Standard & Poor’s Global Ratings affirmed on August 31, 2018, its B/B- long and short-term foreign and local currency sovereign credit ratings on Lebanon, pointing out that the outlook remains stable.
The stable outlook reflects the agency’s expectation that continued deposit inflows to the financial system will remain sufficient to support the government’s borrowing requirements and the country’s external deficit over the next 12 months.
“Ongoing political uncertainty has driven the Banque du Liban to conduct unusual and unsustainable financing engineering operations to meet the government external financing needs and maintain confidence in the currency peg,” the agency said, stating that it anticipates that the general government debt burden will continue to rise from already high levels through 2021, but that deposit inflows will remain sufficient to support Lebanon’s large twin deficits over the next 12 months.

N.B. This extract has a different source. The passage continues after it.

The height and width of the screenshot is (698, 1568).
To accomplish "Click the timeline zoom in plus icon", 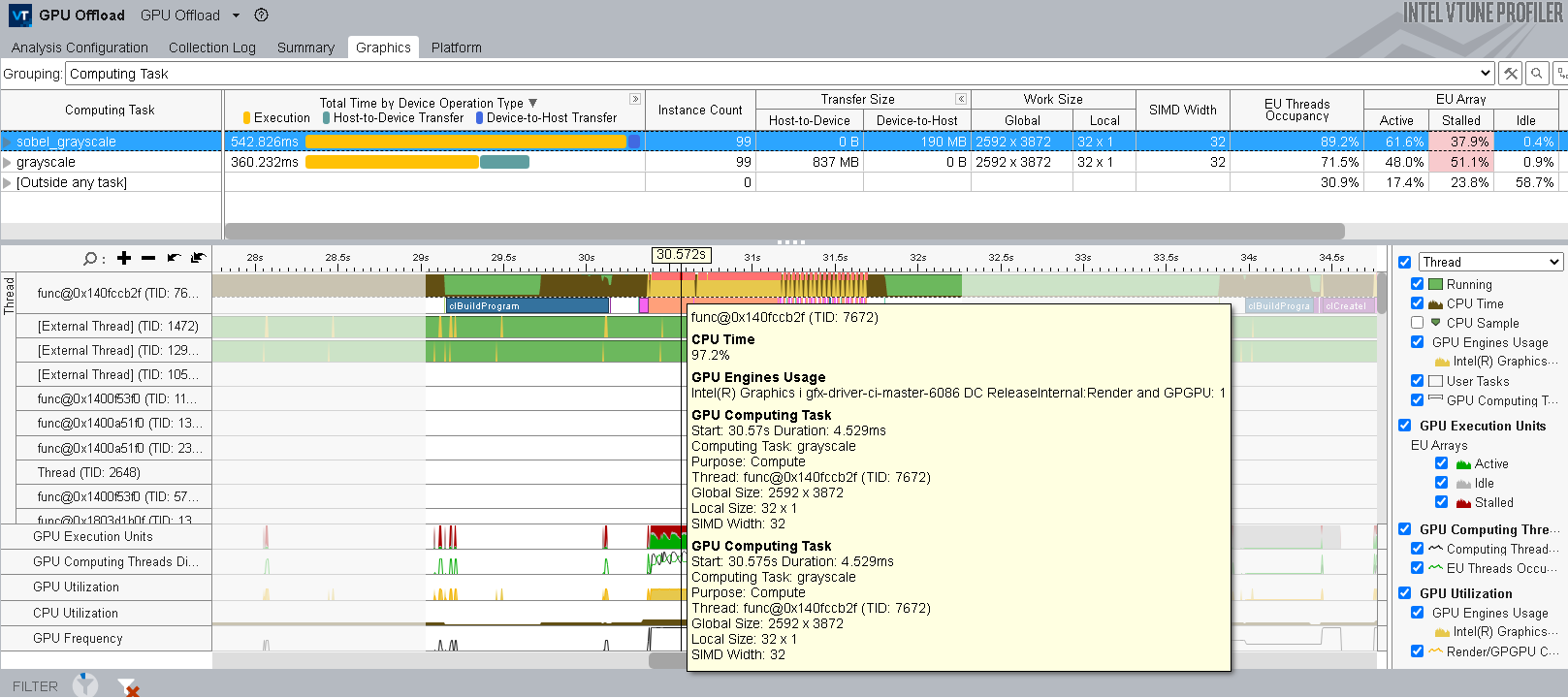I will (124, 258).
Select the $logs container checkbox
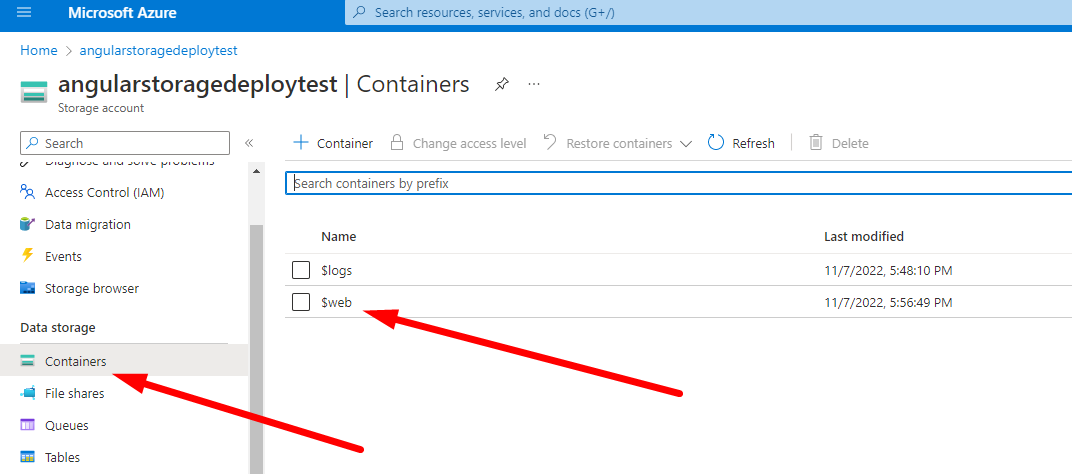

The agency added that they could lower the ratings on Lebanon if:
- They saw the government was unable to access the international debt capital markets for an extended period, perhaps evidenced by further Banque Du Liban financial engineering transactions.
- The political and economic situation deteriorated, leading to deposit outflows or slower deposit growth rates and a level of foreign currency (FX) reserves that would challenge the country’s ability to meet its debt-servicing requirements.
- Confidence in the monetary financial institutions or currency peg weakened.